The Snow Ball is Growing: Education and Awareness
By staying on the right path, a flood of great things ensues as the athletes are empowered and feel like they have some say in what’s happening on a daily basis. Teamwork makes the dream work, and they become more invested and engaged in the process.
They learn to manage stress outside of training because the training itself is not such a psychological pit of despair, and they begin to prioritize their sleep habits as they see the connection between sleep, recovery, and fatigue. The athlete begins to mature and appreciate the 24-hour commitment required to be a holistically committed athlete. This can serve as a bedrock for the coach-athlete relationship, and both sides can communicate about the training plan and process of managing load and response.
Discussions, both informal and formal, can be had with an athlete and performance team as information is shared, visualized, and correlated with other performance results or simply the coach’s subjective report2 (foreshadowing to the next stage).
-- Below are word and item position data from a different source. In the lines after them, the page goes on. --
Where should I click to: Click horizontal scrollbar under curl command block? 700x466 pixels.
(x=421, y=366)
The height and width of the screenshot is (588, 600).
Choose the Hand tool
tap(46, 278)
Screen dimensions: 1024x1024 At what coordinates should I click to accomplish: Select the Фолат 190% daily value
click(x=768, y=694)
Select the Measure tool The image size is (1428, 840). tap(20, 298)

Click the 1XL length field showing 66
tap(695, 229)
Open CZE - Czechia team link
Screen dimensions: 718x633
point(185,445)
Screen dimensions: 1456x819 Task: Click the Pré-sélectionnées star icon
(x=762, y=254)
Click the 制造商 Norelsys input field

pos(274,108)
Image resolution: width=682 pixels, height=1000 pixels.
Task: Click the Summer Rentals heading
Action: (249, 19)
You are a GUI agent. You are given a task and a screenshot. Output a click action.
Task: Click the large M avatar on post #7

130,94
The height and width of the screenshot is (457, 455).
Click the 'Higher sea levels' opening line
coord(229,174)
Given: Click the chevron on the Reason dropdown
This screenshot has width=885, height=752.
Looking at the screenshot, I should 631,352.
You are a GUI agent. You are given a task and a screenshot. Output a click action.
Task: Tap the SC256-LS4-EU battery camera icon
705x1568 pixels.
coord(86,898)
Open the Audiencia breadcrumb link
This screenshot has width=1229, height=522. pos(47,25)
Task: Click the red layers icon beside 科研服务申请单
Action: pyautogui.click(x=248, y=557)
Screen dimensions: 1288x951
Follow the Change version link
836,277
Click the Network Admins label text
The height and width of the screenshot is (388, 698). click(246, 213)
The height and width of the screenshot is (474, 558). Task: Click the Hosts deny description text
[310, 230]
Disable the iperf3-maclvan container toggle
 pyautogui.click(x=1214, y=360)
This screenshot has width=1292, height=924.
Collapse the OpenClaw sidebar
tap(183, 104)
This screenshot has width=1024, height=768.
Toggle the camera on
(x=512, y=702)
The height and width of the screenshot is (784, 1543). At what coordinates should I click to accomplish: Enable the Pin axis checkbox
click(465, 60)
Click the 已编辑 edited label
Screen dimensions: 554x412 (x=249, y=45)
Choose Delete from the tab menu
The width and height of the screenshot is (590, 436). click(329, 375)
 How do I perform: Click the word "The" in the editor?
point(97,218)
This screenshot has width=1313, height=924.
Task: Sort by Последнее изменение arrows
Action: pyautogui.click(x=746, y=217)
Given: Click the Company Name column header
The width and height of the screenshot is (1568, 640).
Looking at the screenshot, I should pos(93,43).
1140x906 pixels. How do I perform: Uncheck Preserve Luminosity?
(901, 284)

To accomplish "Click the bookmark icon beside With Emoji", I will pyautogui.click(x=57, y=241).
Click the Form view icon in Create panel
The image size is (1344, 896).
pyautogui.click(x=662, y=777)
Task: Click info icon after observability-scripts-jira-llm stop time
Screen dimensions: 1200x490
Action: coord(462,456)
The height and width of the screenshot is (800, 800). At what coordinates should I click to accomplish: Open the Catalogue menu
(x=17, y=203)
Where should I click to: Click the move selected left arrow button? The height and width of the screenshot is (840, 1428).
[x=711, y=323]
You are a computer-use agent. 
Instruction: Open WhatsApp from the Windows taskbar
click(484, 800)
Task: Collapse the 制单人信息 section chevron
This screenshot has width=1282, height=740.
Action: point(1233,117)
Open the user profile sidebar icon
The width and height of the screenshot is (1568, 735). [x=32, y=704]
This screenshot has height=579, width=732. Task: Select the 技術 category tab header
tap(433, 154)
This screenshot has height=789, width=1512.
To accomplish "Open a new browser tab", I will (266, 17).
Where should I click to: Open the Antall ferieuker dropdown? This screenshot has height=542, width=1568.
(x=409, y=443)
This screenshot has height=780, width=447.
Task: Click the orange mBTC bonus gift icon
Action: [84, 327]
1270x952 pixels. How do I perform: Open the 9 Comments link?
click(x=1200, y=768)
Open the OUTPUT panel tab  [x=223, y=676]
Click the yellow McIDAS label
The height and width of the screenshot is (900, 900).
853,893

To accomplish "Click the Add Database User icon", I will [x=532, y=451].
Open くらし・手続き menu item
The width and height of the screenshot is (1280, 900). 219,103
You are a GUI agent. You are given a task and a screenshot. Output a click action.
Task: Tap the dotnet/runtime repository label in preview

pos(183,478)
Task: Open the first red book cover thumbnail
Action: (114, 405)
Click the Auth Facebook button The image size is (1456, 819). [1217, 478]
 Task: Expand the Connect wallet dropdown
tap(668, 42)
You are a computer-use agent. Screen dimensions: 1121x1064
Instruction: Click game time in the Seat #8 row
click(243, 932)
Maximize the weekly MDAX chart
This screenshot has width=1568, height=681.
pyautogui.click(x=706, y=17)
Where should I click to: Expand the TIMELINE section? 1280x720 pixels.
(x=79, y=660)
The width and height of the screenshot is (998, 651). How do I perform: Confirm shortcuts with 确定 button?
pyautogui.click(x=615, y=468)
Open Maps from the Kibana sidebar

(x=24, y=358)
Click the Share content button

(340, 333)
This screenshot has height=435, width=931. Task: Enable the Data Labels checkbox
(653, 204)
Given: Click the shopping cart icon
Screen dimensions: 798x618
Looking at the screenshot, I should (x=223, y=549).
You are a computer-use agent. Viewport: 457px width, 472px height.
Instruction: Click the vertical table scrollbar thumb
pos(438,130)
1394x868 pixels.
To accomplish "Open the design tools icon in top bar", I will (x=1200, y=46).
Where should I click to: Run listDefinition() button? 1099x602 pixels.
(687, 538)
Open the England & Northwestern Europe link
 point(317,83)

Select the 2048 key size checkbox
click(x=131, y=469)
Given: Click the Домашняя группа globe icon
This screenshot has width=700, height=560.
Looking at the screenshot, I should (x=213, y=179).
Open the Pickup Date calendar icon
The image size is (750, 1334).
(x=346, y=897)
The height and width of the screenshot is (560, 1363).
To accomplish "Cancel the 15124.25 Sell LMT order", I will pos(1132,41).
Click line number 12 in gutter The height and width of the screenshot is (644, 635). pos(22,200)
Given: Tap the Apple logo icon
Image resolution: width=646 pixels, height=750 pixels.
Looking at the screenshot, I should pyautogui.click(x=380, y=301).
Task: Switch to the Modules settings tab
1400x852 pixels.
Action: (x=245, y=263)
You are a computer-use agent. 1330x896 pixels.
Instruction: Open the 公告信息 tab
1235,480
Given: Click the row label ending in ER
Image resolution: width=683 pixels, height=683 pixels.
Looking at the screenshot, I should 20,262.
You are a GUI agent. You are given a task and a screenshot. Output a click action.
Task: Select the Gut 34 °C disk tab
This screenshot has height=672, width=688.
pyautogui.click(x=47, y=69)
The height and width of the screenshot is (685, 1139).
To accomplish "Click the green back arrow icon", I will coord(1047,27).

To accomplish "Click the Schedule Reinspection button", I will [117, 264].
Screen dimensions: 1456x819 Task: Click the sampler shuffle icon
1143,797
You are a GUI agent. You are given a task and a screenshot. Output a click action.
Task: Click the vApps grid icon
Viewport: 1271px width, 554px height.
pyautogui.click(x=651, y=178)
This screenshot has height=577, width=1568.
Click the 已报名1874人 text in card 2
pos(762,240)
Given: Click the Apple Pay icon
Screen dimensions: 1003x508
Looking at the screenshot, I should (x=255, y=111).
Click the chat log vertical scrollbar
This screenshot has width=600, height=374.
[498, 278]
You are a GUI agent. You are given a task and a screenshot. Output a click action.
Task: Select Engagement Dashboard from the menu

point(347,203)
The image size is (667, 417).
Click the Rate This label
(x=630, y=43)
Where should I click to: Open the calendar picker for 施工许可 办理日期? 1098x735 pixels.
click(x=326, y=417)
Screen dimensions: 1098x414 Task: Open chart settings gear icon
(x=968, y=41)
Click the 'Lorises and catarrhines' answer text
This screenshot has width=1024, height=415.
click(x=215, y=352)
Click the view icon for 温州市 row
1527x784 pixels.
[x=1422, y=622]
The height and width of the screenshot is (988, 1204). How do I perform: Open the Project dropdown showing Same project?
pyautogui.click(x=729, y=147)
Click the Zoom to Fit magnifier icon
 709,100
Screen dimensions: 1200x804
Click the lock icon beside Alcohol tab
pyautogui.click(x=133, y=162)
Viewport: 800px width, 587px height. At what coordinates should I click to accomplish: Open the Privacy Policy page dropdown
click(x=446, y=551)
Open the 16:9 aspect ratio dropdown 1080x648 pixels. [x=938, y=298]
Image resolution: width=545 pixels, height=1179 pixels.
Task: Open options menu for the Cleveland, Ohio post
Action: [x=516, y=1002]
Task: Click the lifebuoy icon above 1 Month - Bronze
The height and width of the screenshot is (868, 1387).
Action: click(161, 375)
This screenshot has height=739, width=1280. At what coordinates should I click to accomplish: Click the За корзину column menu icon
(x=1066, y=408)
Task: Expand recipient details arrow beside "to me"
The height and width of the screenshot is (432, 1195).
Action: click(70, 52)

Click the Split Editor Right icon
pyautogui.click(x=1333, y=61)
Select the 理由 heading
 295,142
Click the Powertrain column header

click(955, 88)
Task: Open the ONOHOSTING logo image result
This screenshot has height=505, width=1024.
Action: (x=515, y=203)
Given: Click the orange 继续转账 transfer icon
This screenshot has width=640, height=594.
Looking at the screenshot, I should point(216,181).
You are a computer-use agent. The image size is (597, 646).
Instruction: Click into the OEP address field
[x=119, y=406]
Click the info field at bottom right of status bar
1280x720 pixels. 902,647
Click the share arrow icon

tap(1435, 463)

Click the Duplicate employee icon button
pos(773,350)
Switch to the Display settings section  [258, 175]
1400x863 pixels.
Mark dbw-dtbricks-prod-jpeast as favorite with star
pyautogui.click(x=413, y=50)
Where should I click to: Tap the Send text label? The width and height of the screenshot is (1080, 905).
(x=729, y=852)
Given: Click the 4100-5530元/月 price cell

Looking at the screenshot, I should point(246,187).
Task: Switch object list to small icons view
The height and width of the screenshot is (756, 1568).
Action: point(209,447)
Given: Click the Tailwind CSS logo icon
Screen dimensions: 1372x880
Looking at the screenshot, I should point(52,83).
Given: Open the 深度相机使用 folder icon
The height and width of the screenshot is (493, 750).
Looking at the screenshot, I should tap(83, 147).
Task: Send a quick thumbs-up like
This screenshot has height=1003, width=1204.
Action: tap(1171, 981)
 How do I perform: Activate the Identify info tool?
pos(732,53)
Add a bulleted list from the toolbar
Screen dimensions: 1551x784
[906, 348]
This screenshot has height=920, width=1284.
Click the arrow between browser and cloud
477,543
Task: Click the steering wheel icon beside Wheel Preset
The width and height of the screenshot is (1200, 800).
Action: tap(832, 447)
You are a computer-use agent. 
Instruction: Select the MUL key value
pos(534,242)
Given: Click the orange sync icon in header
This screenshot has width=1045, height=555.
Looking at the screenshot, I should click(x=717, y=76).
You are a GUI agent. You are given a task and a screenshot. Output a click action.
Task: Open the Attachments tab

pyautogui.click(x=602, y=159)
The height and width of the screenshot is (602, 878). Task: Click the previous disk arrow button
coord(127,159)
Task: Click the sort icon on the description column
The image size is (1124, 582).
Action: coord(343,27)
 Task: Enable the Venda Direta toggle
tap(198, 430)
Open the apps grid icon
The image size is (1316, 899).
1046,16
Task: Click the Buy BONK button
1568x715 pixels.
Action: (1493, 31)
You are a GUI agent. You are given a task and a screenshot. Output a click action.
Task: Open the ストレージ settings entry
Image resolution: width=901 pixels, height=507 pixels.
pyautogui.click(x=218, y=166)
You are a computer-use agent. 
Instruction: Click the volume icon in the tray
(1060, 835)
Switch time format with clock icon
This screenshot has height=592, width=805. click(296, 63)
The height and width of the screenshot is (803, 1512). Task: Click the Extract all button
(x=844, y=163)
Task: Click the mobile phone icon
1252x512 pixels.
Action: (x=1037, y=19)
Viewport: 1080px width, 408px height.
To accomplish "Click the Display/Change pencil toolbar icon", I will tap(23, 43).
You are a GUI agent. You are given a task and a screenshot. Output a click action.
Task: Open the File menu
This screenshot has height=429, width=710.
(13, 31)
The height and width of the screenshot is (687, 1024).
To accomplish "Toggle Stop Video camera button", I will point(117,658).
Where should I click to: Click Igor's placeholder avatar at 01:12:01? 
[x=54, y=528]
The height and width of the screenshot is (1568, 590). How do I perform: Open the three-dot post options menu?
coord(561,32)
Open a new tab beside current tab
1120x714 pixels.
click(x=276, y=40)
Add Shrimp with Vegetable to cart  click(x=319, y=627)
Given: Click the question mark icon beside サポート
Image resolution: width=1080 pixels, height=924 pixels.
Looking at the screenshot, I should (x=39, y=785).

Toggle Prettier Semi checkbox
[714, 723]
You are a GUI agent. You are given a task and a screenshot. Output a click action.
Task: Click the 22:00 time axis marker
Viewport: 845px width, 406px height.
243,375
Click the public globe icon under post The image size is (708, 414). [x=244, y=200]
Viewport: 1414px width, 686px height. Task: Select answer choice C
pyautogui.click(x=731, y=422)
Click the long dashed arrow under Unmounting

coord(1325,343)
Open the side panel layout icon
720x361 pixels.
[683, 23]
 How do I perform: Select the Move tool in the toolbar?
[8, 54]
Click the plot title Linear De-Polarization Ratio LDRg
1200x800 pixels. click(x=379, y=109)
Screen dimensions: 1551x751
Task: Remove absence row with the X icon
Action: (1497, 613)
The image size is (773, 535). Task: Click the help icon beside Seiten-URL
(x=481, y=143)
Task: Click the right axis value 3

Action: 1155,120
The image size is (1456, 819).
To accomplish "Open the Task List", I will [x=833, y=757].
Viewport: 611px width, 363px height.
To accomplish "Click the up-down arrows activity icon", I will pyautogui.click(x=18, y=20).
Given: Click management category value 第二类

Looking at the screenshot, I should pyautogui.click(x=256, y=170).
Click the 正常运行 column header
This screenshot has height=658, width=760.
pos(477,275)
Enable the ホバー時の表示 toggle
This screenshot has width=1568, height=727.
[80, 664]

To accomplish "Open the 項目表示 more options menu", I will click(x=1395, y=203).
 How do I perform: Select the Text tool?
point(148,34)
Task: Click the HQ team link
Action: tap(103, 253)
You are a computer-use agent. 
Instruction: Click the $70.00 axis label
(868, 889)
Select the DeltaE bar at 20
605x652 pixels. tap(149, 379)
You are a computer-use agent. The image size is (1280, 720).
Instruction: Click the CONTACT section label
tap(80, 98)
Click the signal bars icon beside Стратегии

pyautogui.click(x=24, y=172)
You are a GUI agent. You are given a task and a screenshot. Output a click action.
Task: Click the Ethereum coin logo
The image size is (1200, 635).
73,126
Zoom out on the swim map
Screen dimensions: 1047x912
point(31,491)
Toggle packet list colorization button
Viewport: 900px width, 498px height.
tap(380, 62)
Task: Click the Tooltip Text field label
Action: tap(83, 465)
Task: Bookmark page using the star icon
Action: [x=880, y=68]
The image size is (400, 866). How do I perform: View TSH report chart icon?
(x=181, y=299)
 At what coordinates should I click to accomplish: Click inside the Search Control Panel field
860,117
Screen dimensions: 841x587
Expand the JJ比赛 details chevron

Be Consistent and Committed
Even though the questionnaire may be sent automatically, it’s far from automated and takes a practitioner’s time and effort. Stay committed to examining the data daily and making mention or modification based on what you see. Understand this won’t completely guide the process, but you’re at least providing feedback (completing the loop) and not letting the athletes’ responses fall on deaf ears.
Be Transparent and Honest
There’s a level of honesty required by both parties. Keep the questionnaire interaction professional. Don’t allow it to become a scapegoat for athletes who want to avoid training. Manage it appropriately and continue to use it as a conversation starter about lifestyle habits like improving sleep quality through meditation or relaxation techniques. Use opportunities for nutrition intervention to try to mitigate fatigue and improve sleep quality. This is the intertwining of life and training, which are often one in the same, and what you do in one area impacts what occurs in another area.
Evaluate and Adjust
As with anything, be adaptable. If the fish (athlete) does not take the bait, you may have to switch the lure. You may have to attack from another angle, or all angles. Get other members of the performance team involved in the process. Make sure they’re doing the same things you are regarding feedback, adjustments, and conversations. Continue to bring value to the three minutes of time we steal from our athletes in the morning to gauge where they are during the day.
Time and Place to Adopt an Athlete-Centered Model of Training
In the end, the questionnaire is the beginning of monitoring. It opens the door for very productive conversations and important information regarding the training response. Subjective questionnaires will never be perfect, and they require the right ingredients and proper planning by the practitioner and performance team. The more people there are on the team, the more difficult it can be. But as with most things, proper communication and partnership can make for an effective piece of the training process. Build your training and monitoring on the solid foundation of a subjective questionnaire and assure that you involve the thoughts, feelings, and responses of the most important piece to the puzzle.
References
1. “Amazon Found Every 100ms of Latency Cost Them 1% in Sales.” The GigaSpaces Technologies Blog, Dec. 14, 2016.
2. “Modern Pillars of Strength, Assessment, and Training with Dr. Matt Jordan.” SimpliFaster Blog, Sept. 15, 2018.
3. Neupert, Emma C., et al. “Training Monitoring Engagement: An Evidence-Based Approach in Elite Sport.”International Journal of Sports Physiology and Performance, 2018: 1-21.
4. Valle, Carl. “Monitoring Athletes—What You Should Know Today.” SimpliFaster Blog, July 14, 2018.